The “Black Box” Challenge
Even AI tools that perform well can remain opaque in how they reach their conclusions. In testing a summarization tool under development, what initially seemed like AI errors often turned out to be the system accurately detecting human mistakes. While this highlights AI’s potential, it also exposes a fundamental issue: even high-performing AI will occasionally err, and we may not know when or why.
This unpredictability reinforces the need for clinicians to remain vigilant. AI can appear convincingly correct while being wrong, so care teams must avoid over-reliance, regardless of the tool’s track record.

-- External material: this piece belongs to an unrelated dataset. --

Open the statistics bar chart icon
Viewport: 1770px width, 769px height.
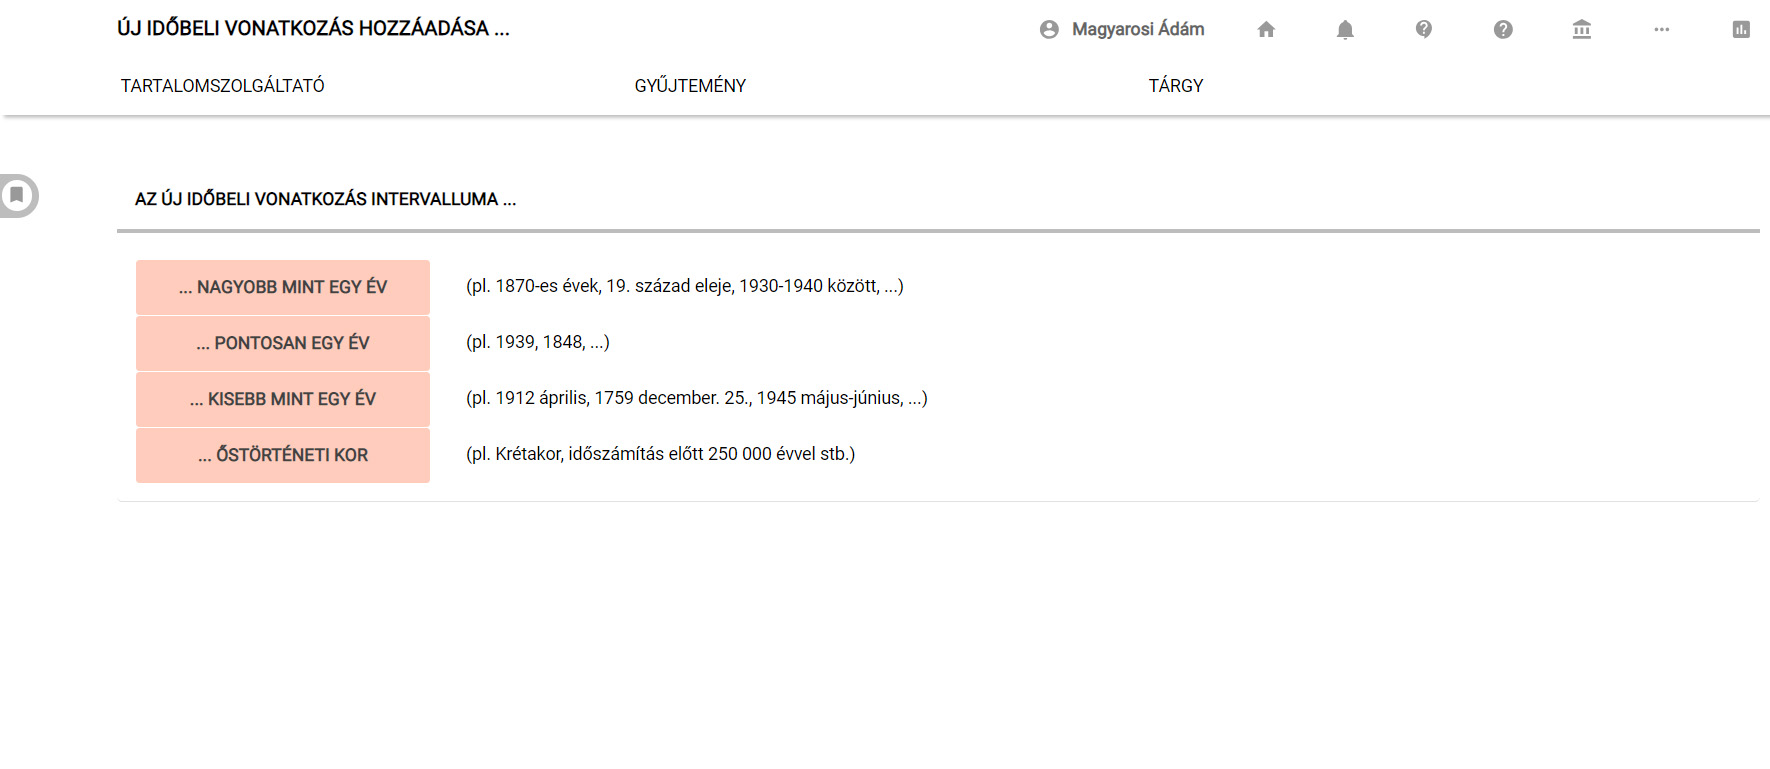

Vendor Selection and Due Diligence
The surge in AI adoption has drawn many companies with cutting-edge technology but limited healthcare experience. Similar to the early days of RPM—when wearable device firms entered the market without fully understanding clinical workflows—today’s AI landscape includes vendors that may lack the expertise required for safe, effective, and compliant care delivery.
Healthcare providers implementing RPM programs need to assess not only the technical capabilities of AI solutions but also the clinical experience and healthcare knowledge of potential vendor partners.
Looking Ahead: Balancing Innovation With Responsibility
Integrating AI into RPM presents a major opportunity to enhance care delivery, improve provider efficiency, reduce clinical risk, and expand monitoring to more patients who can benefit from these services. Achieving these gains, however, requires a careful approach that prioritizes patient safety, preserves human oversight, and addresses a range of ethical and operational concerns.
Success will hinge on providers’ ability to pair innovation with responsibility—using AI as a supportive tool to augment human clinical judgment rather than replace it. The future of AI in RPM is not about choosing between humans and machines; it is about combining both thoughtfully to build remote monitoring systems that are more effective, efficient, and accessible than either could accomplish alone.